Edson Seidou (born 6 October 1991) is a French professional footballer who plays as a defender for  club Laval.

Career
Seidou was trained at Niort, and spent his early career at the third and fourth level of French football with Amiens SC, AC Amiens, Roye-Noyon, Colomiers, Red Star and Épinal.

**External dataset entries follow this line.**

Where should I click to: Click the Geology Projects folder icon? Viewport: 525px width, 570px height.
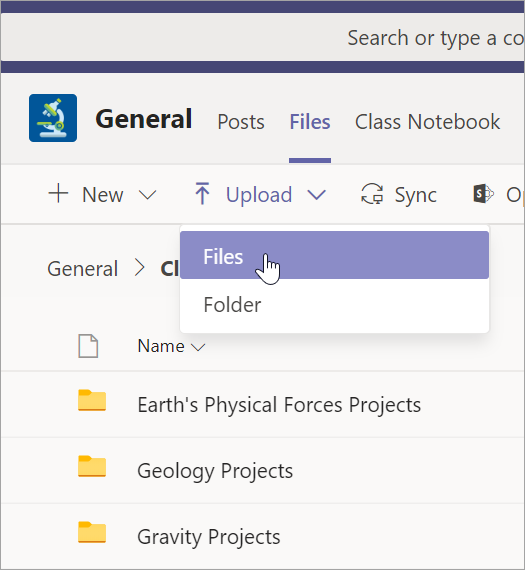(92, 466)
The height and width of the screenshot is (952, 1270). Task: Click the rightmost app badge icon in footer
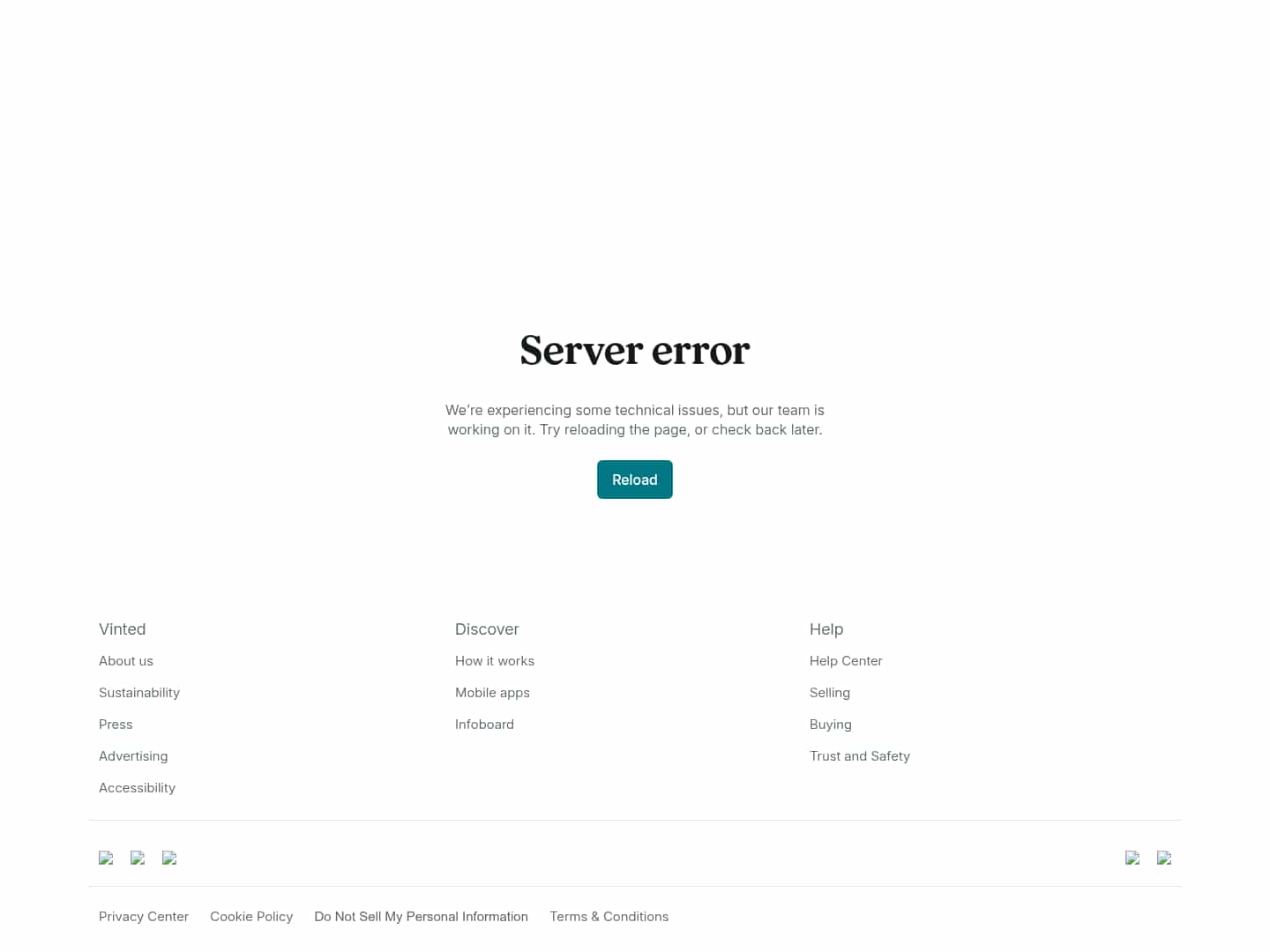[x=1165, y=858]
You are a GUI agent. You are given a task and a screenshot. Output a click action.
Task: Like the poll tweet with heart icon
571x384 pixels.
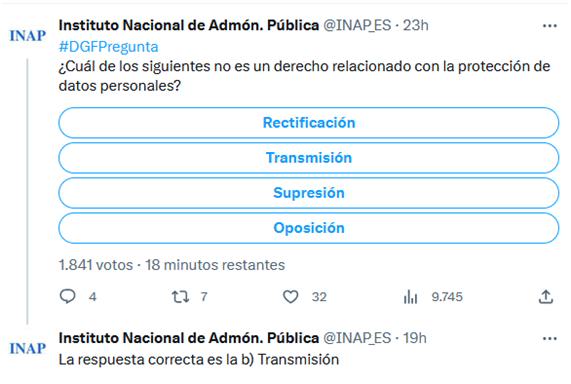click(x=291, y=297)
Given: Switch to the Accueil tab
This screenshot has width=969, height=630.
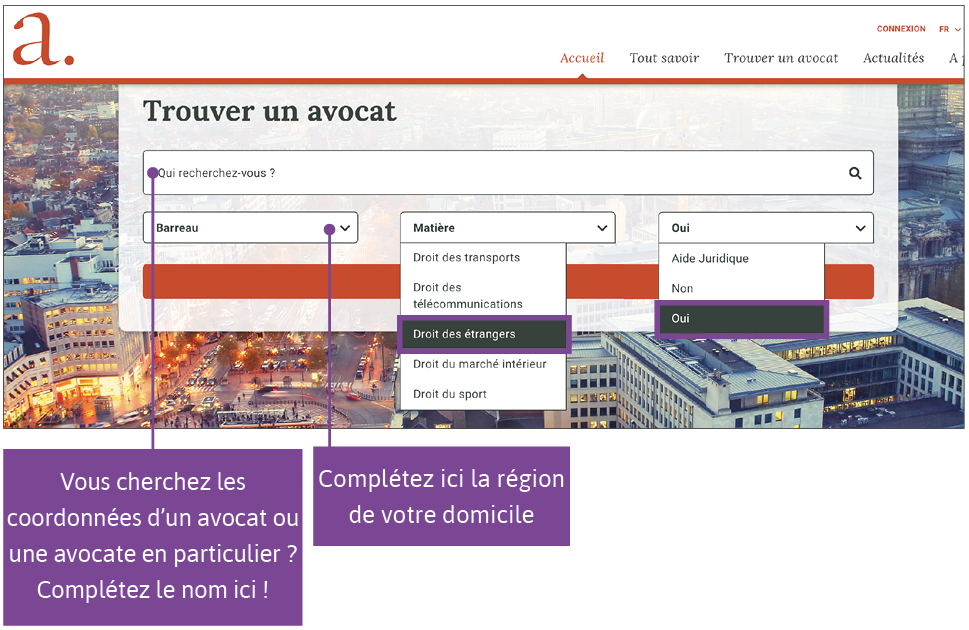Looking at the screenshot, I should point(582,58).
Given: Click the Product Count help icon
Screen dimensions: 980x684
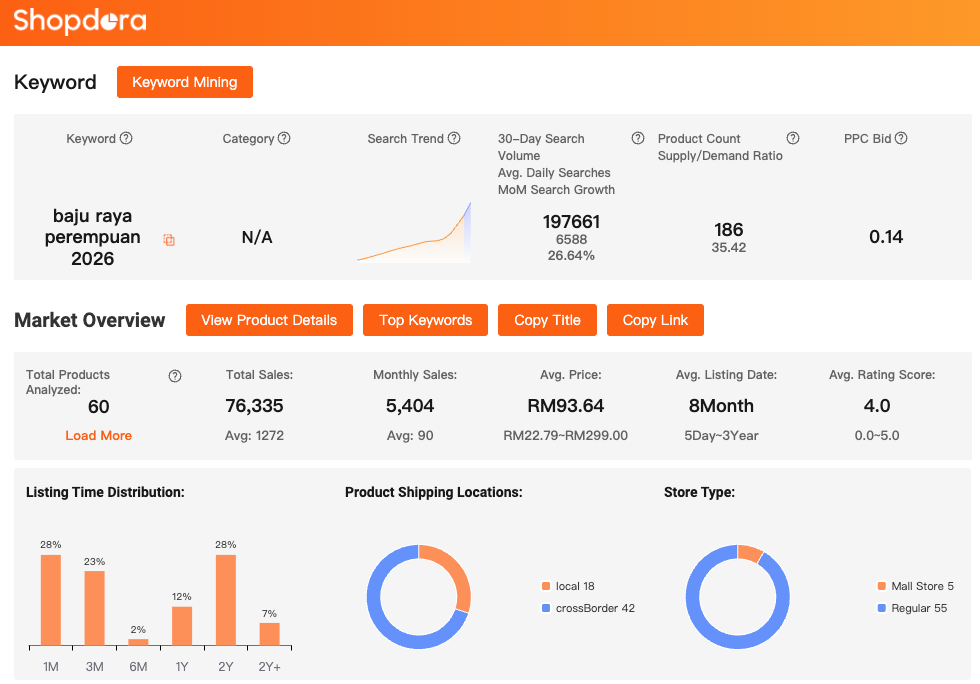Looking at the screenshot, I should point(793,139).
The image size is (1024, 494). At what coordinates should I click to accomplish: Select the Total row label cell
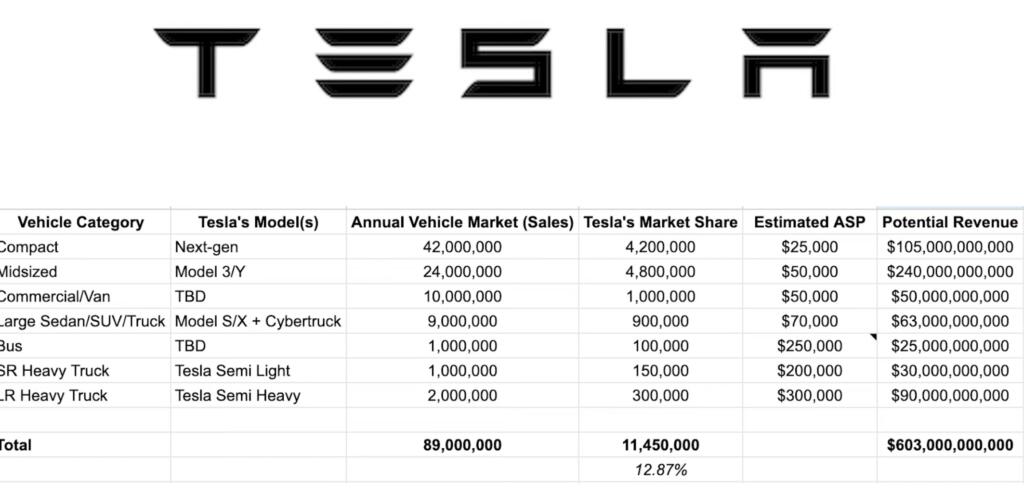(18, 445)
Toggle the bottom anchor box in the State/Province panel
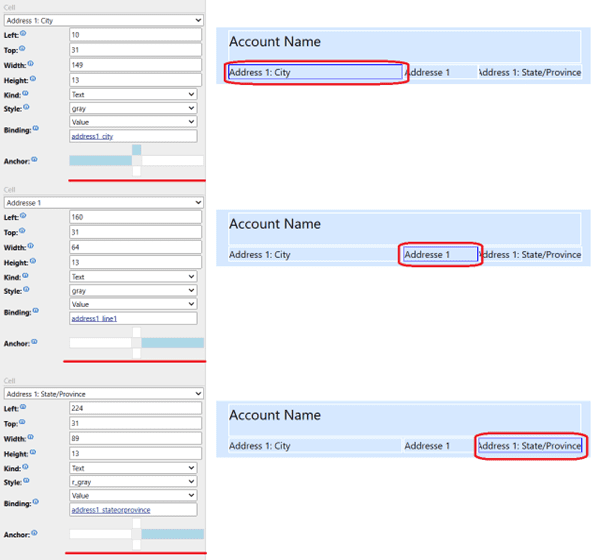600x560 pixels. click(x=137, y=545)
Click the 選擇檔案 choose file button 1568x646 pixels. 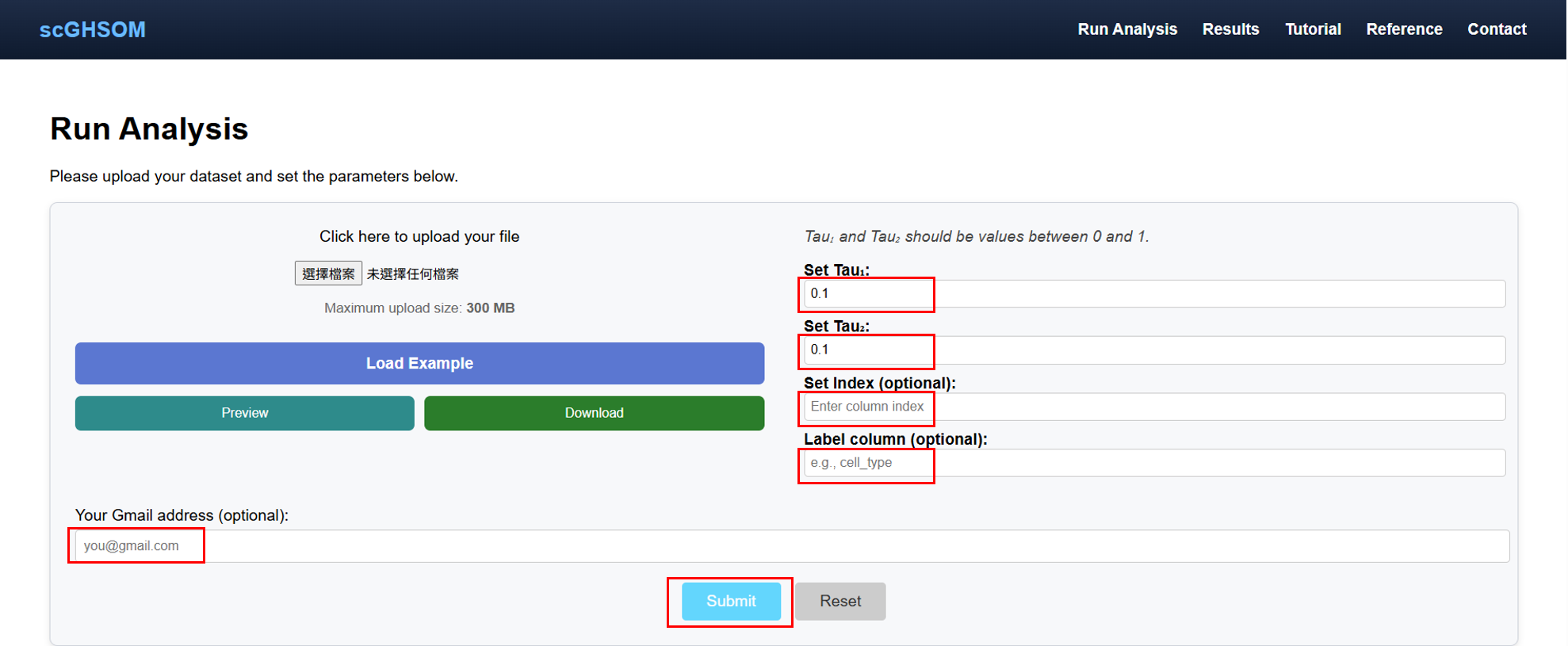click(x=328, y=273)
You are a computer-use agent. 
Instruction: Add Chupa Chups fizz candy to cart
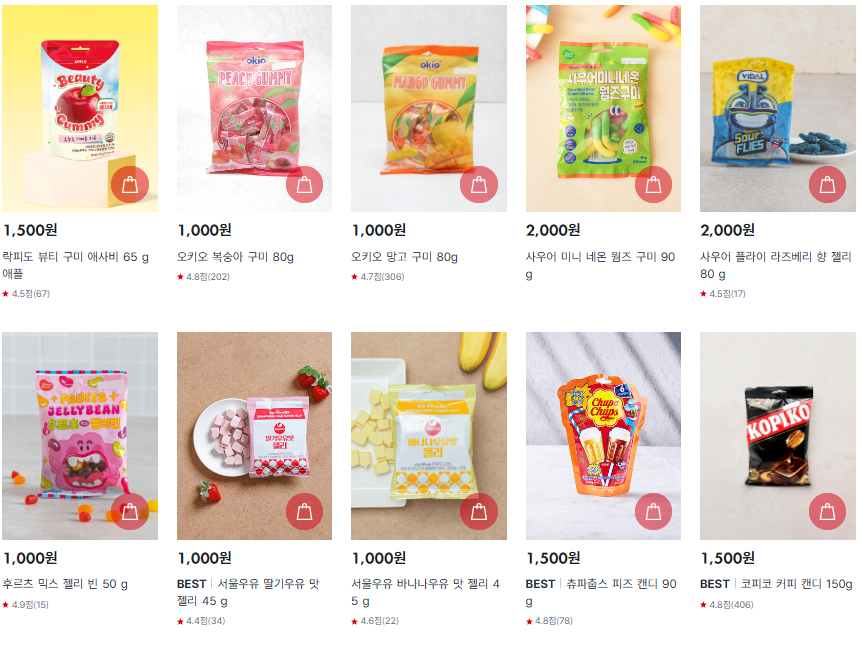[653, 512]
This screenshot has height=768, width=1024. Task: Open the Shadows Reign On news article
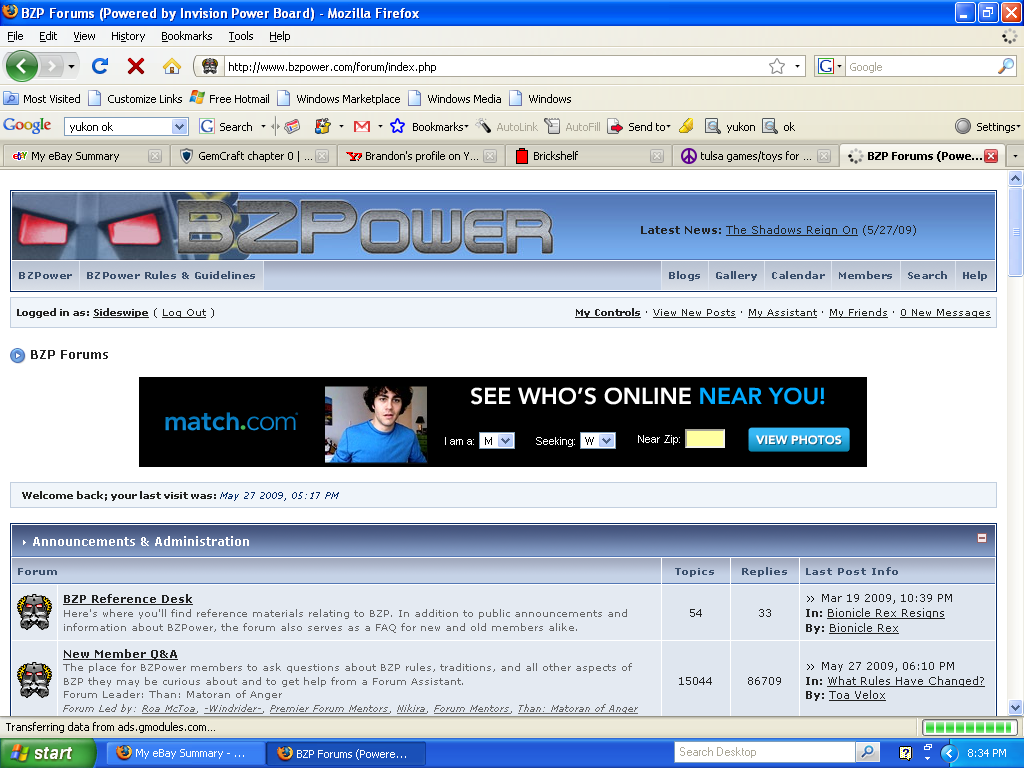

He made his breakthrough at the professional level in June 2016 when he joined Orléans in Ligue 2, signing an initial one-year contract, with the option of an additional year should Orléans remain in Ligue 2.

He made his Ligue 2 debut for Orléans in the first game of the 2016–17 Ligue 2 season, coming on as a late substitute in a 1–0 defeat against Le Havre.

After two season and 50 Ligue 2 appearances for Orléans, Seidou left upon expiration of his contract and, on 30 May 2018, signed with former club Red Star.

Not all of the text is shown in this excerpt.